[Supplied records — start]

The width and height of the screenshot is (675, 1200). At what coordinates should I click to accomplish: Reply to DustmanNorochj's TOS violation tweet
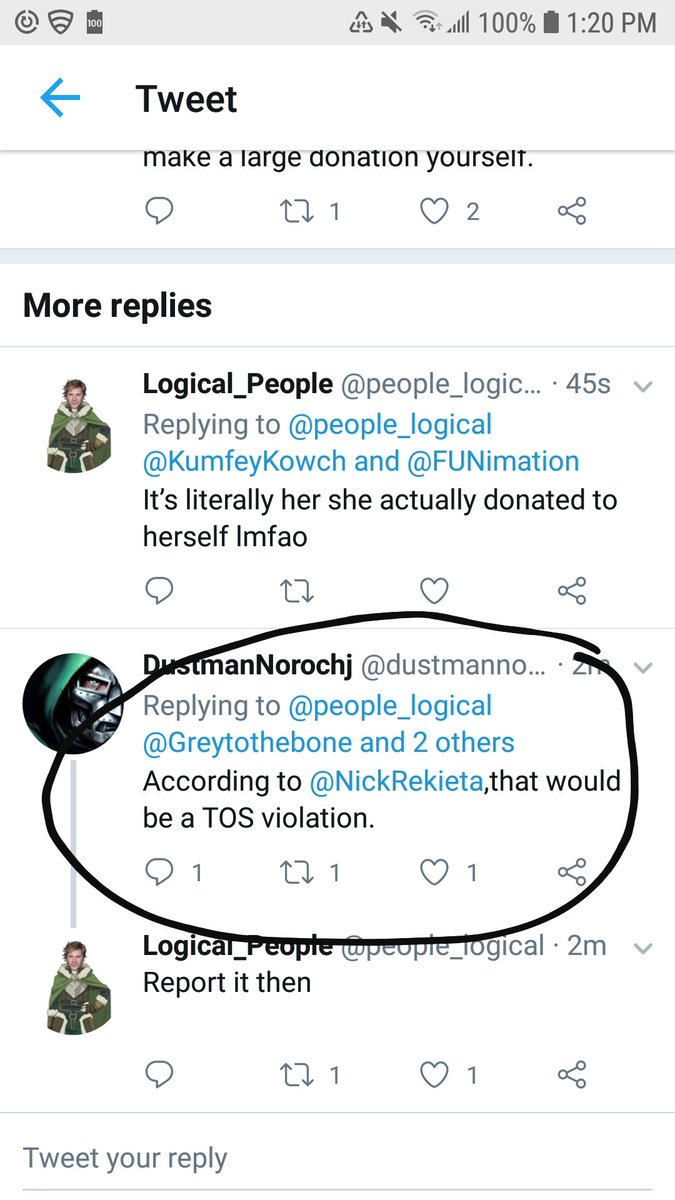pyautogui.click(x=160, y=873)
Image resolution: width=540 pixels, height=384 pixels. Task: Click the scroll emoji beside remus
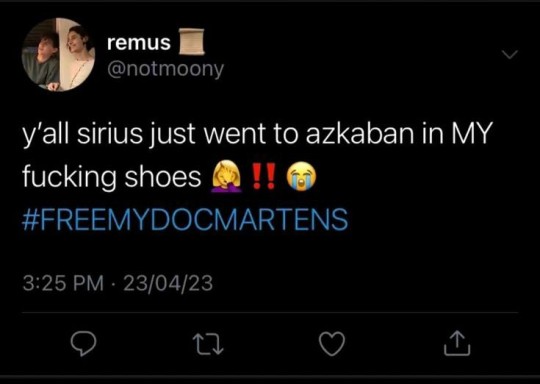pos(192,42)
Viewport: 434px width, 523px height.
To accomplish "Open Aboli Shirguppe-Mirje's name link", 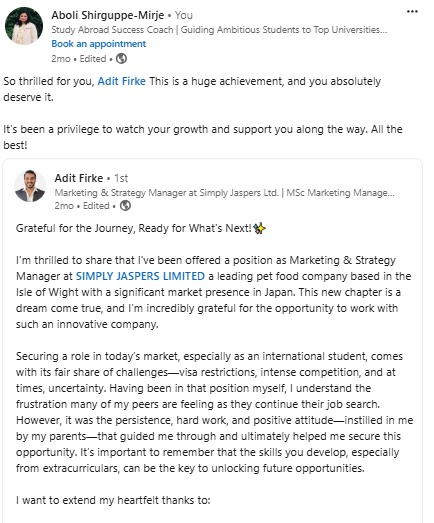I will click(107, 15).
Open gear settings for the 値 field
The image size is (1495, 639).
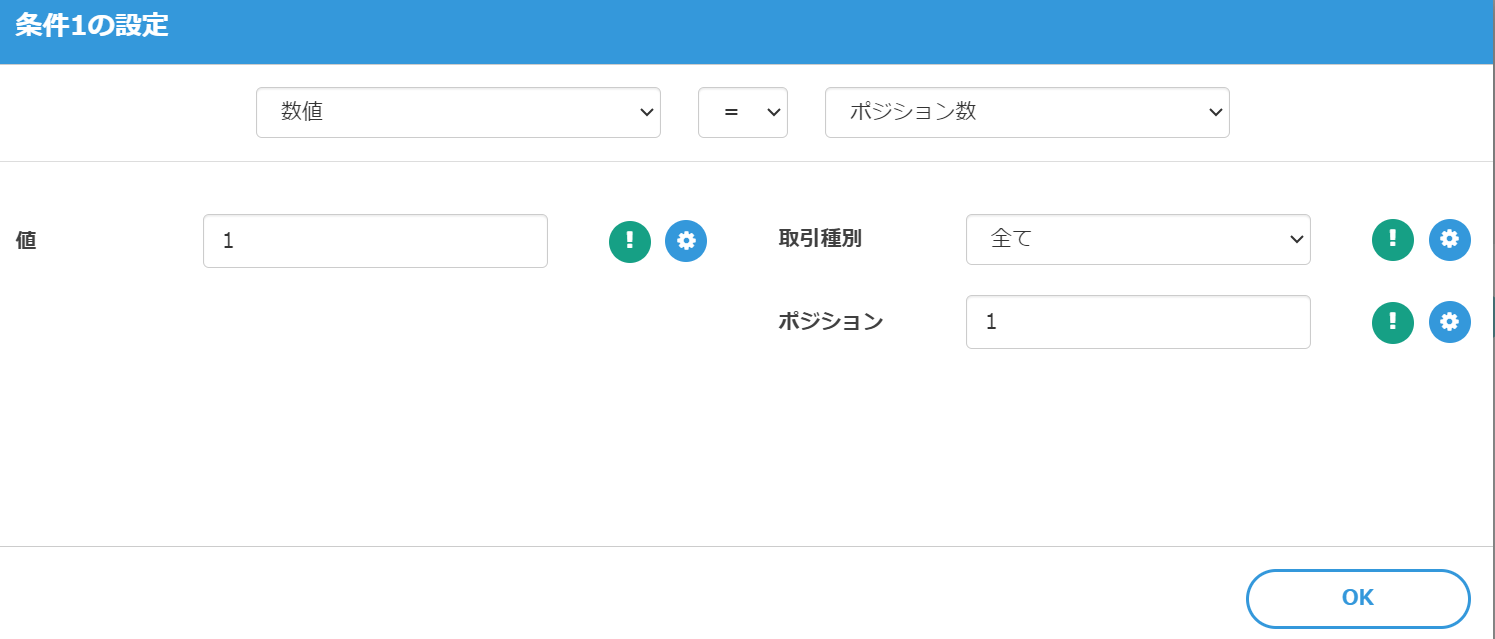(x=685, y=241)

[Supplied records — finish]

## Exercise details
Word for word and without pictures, restate only the lines running from the one that contains "Open gear settings for the 値 field" through the last line of the listing above.

## Task result
Open gear settings for the 値 field
The image size is (1495, 639).
(x=685, y=241)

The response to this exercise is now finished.